We then continue and repeat the procedure for the four interior points, always using the latest values of potential. As the number of iterations increase, the interior potential values approach the correct solutions. Table 4-2 shows the first ten iterations and should be compared to the exact solution to four decimal places, obtained by superposition of the rectangular harmonic solution in Section 4-2-5 (see problem 4-4):

\[V(x,y) = \sum_{n=1 \\ n \textrm{ odd}} ^{\infty} \frac{4}{n \pi \sinh n \pi} \bigg[ \sin \frac{n \pi y }{d} \bigg(V_{3} \sinh \frac{n \pi x}{d} - V_{1} \sinh \frac{n \pi(x-d)}{d} \bigg) \\ + \sin \frac{n \pi x}{d} \bigg(V_{2} \sinh \frac{n \pi y}{d} - V_{4} \sinh \frac{n \pi (y-d)}{d} \bigg) \bigg] \]
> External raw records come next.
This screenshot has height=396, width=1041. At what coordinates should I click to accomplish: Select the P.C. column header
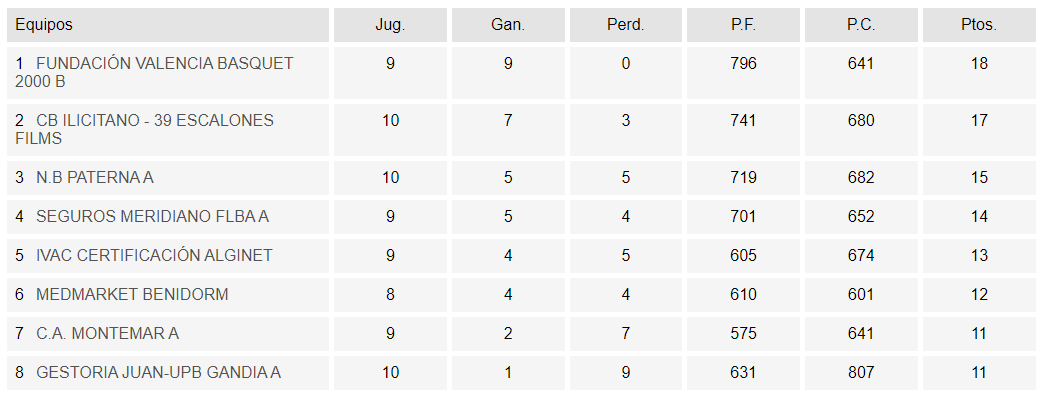[861, 25]
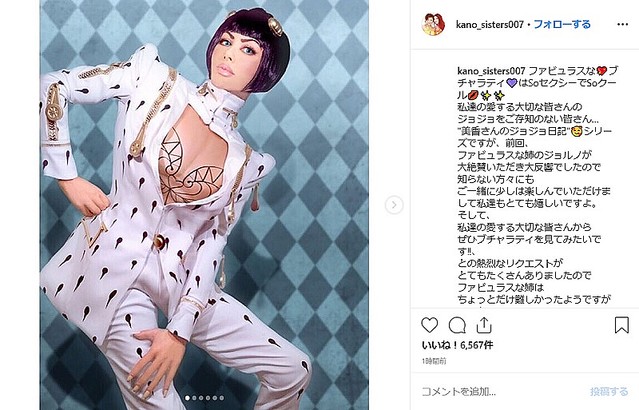
Task: Like the post with the heart icon
Action: tap(429, 325)
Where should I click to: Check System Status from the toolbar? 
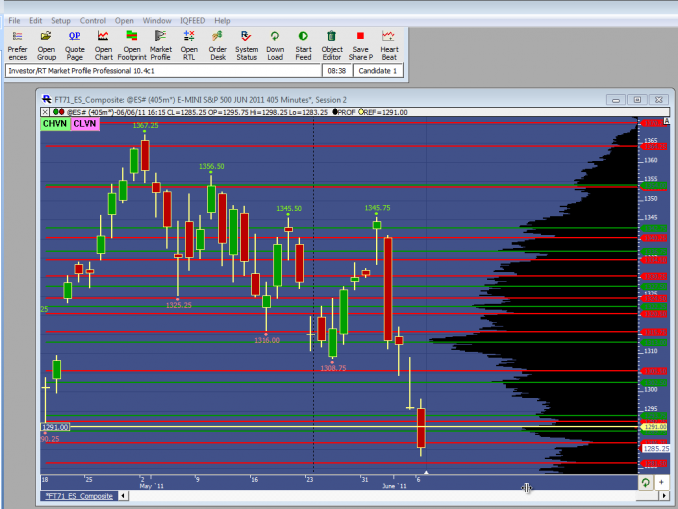246,44
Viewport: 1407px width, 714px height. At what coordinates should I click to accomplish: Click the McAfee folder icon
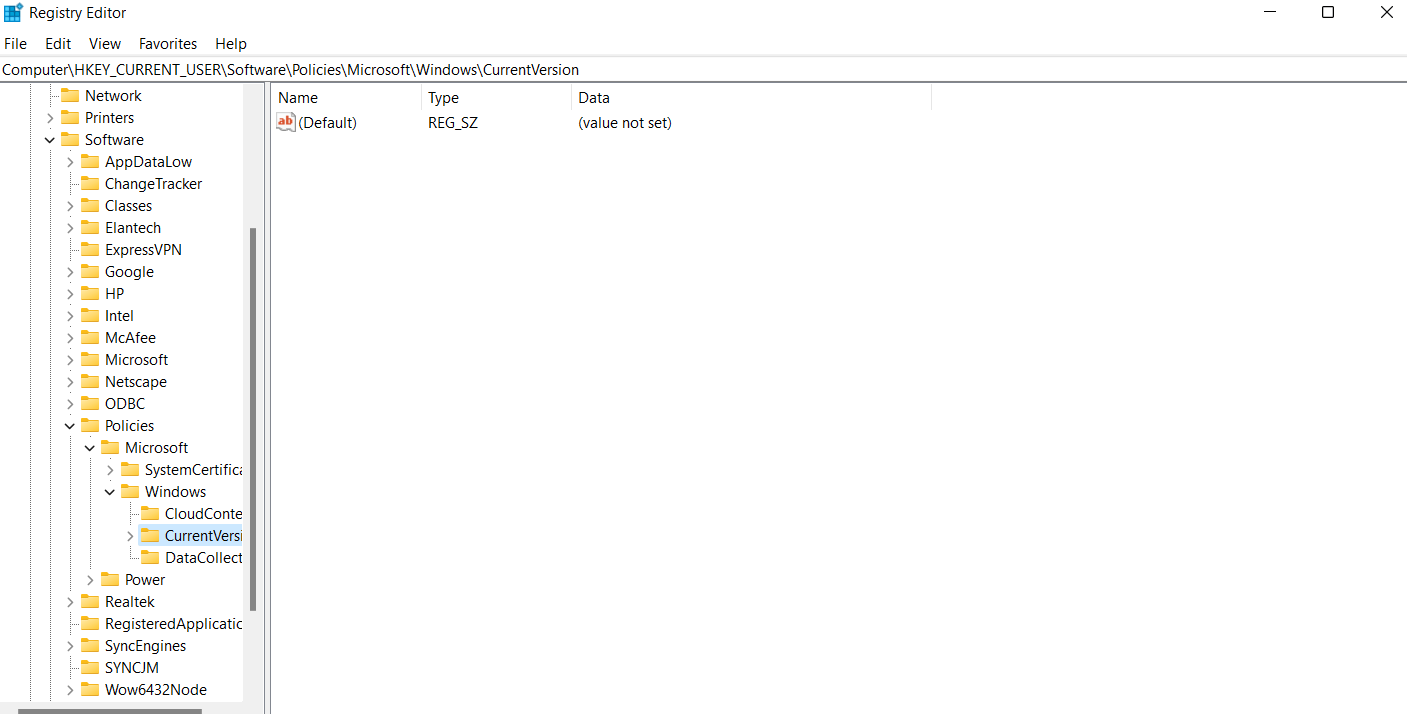(89, 337)
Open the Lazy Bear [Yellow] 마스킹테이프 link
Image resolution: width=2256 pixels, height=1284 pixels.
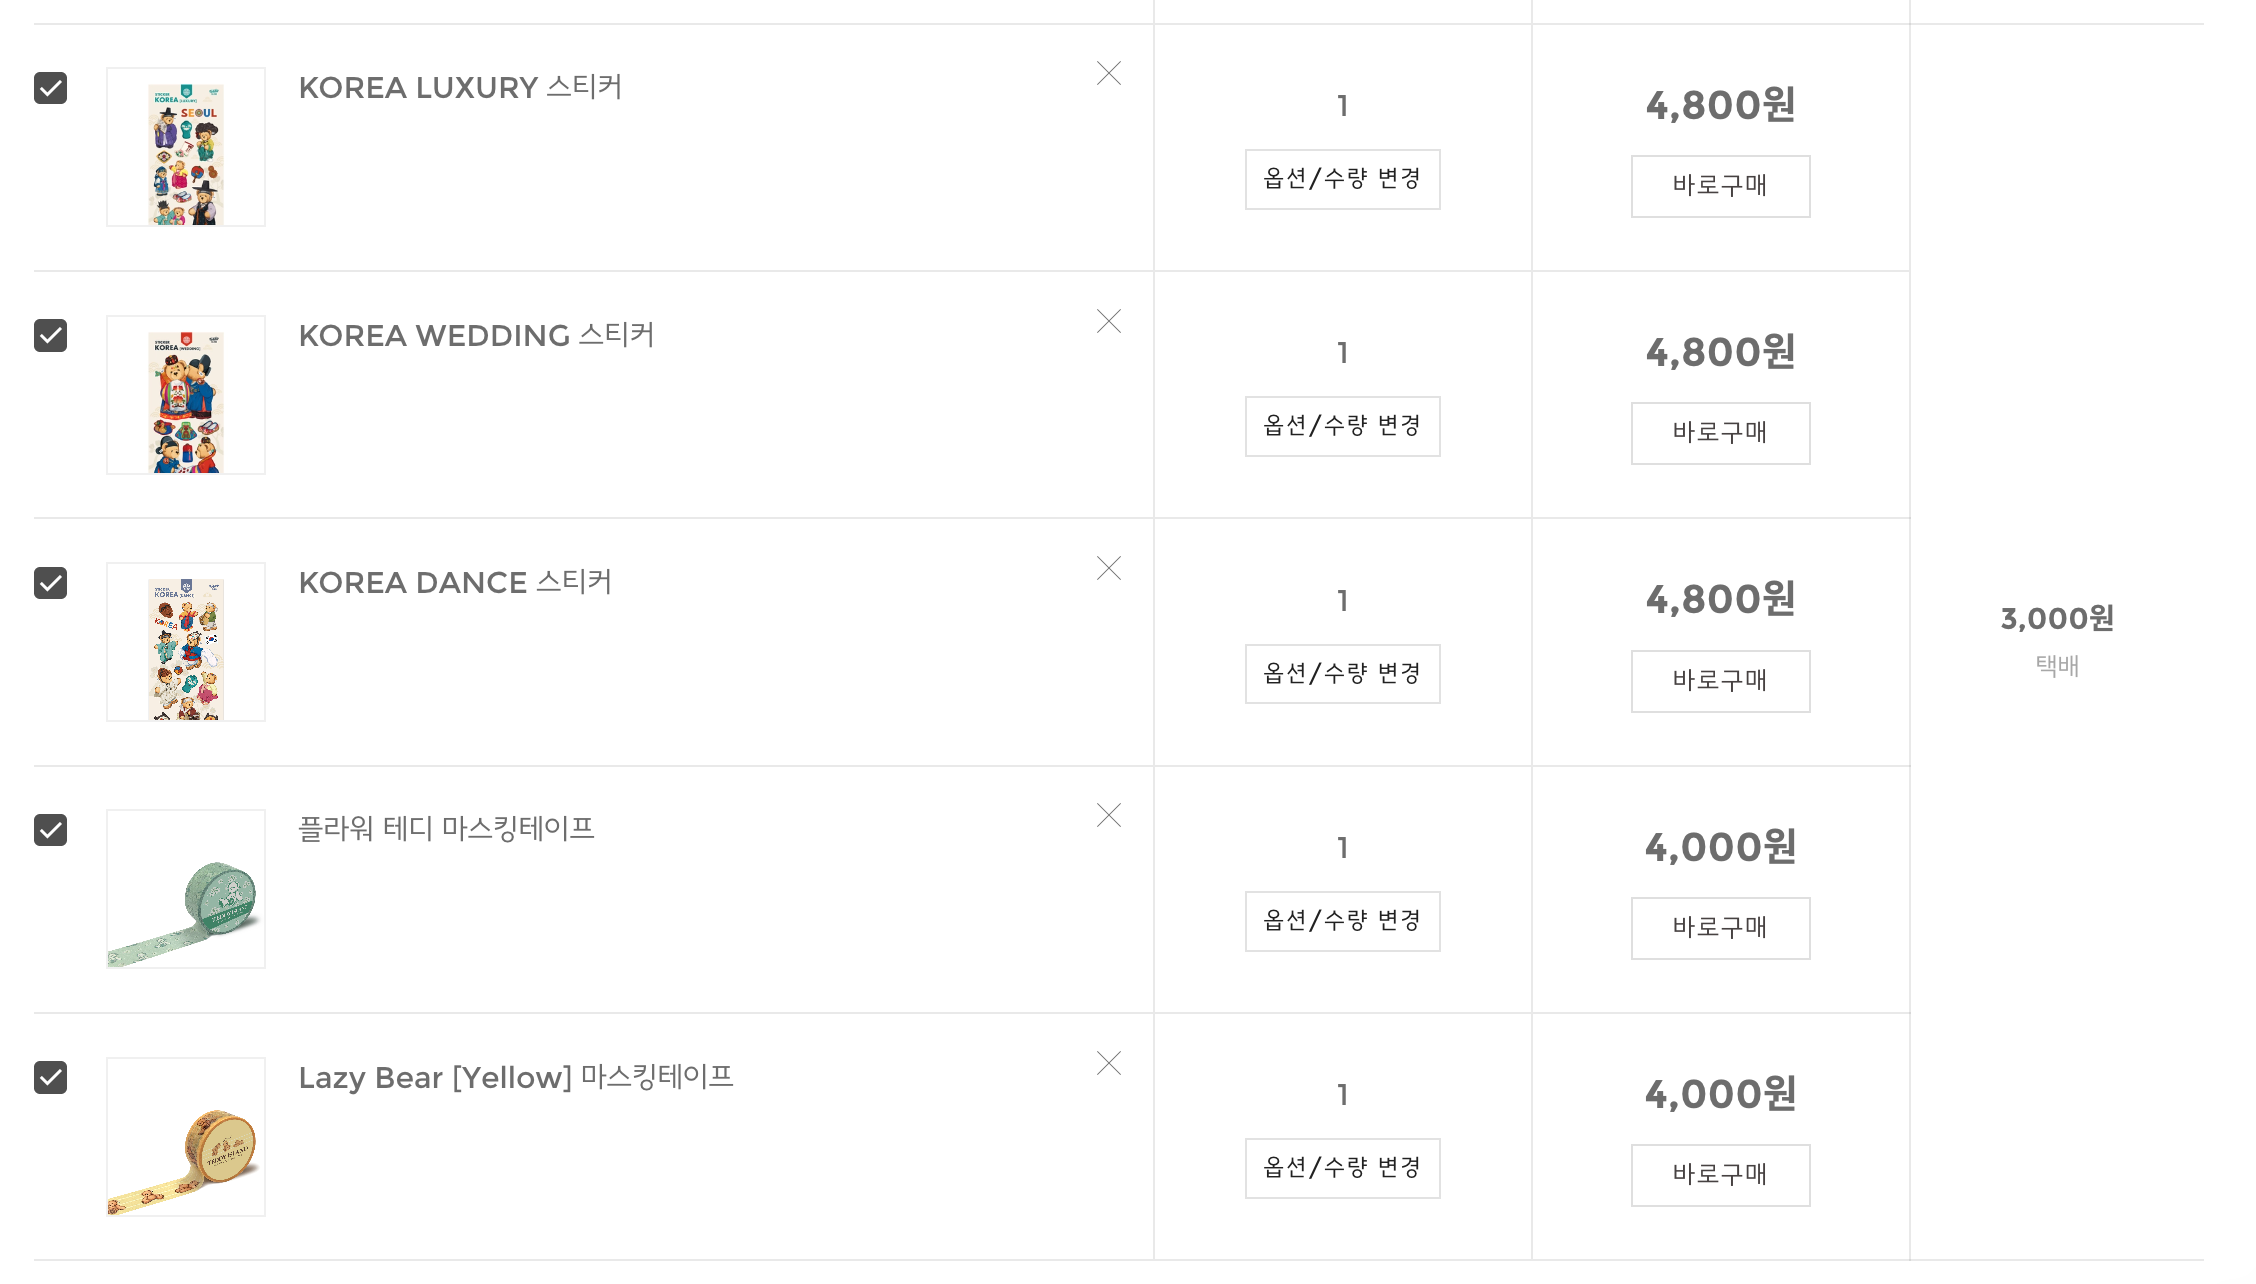point(516,1077)
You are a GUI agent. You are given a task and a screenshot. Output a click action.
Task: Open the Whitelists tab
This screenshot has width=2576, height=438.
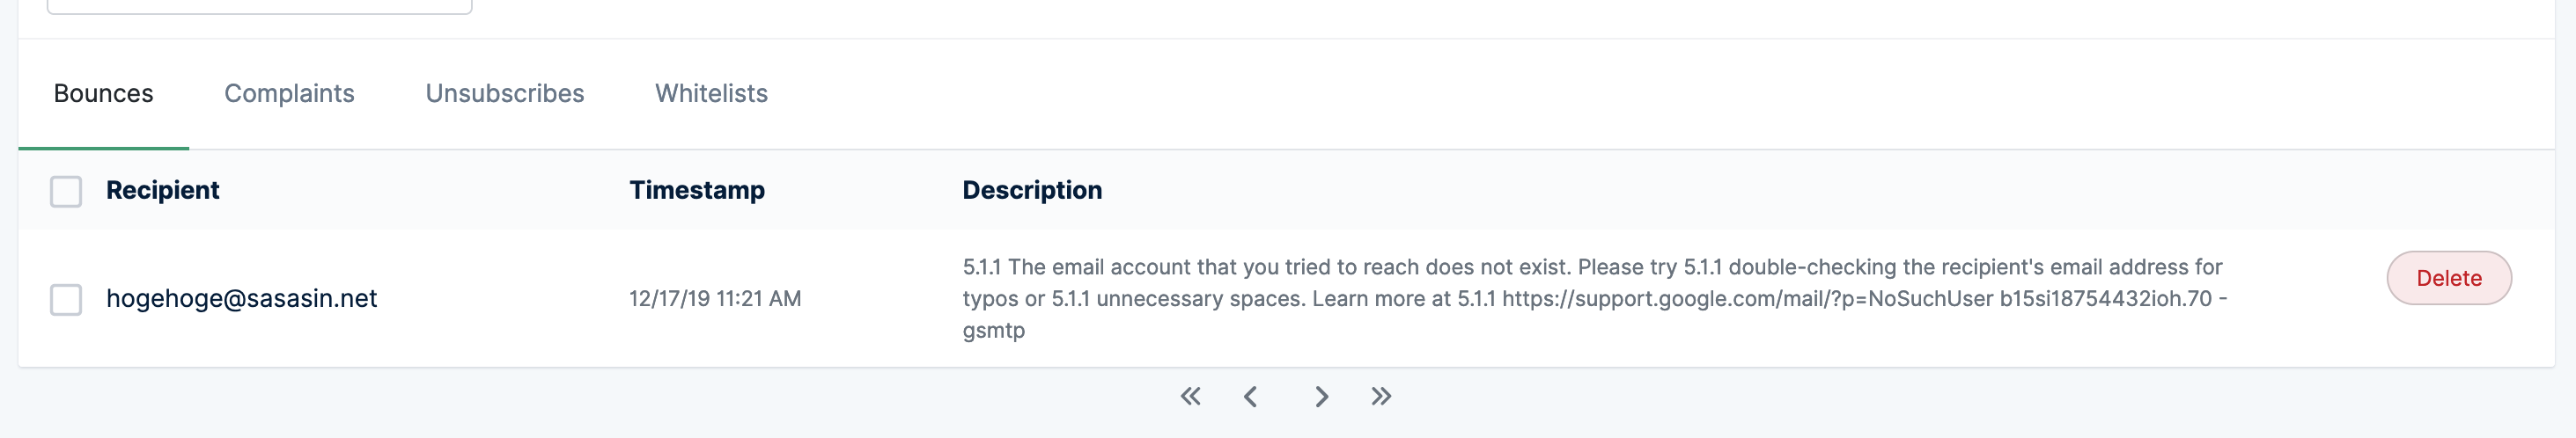(x=711, y=94)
where V₁, V₂, V₃ and V₄ are the boundary potentials that for this case are

\[V_{1} = 1, \: \: \: V_{2} = 2, \: \: \: V_{3}=3, \: \: \: V_{4} = 4 \]

To four decimal places the numerical solutions remain unchanged for further iterations past ten.

Table 4-2 Potential values for the four interior points in Figure 4-15 obtained by successive relaxation for the first ten iterations

	1	2	3	4	5	6	7	8	9	10	Exact
V₁	1.2500	2.1260	2.3777	2.4670	2.4911	2.4975	2.4993	2.4998	2.4999	2.5000	2.5000
V₂	1.0625	1.6604	1.9133	1.9770	1.9935	1.9982	1.9995	1.9999	2.0000	2.0000	1.9771
V₃	1.5156	2.2755	2.4409	2.4829	2.4952	2.4987	2.4996	2.4999	2.5000	2.5000	2.5000
V₄	2.4414	2.8504	2.9546	2.9875	2.9966	2.9991	2.9997	2.9999	3.0000	3.0000	3.0229

The results are surprisingly good considering the coarse grid of only four interior points. This relaxation procedure can be used for any values of boundary potentials, for any number of interior grid points, and can be applied to other boundary shapes. The more points used, the greater the accuracy. The method is easily implemented as a computer algorithm to do the repetitive operations.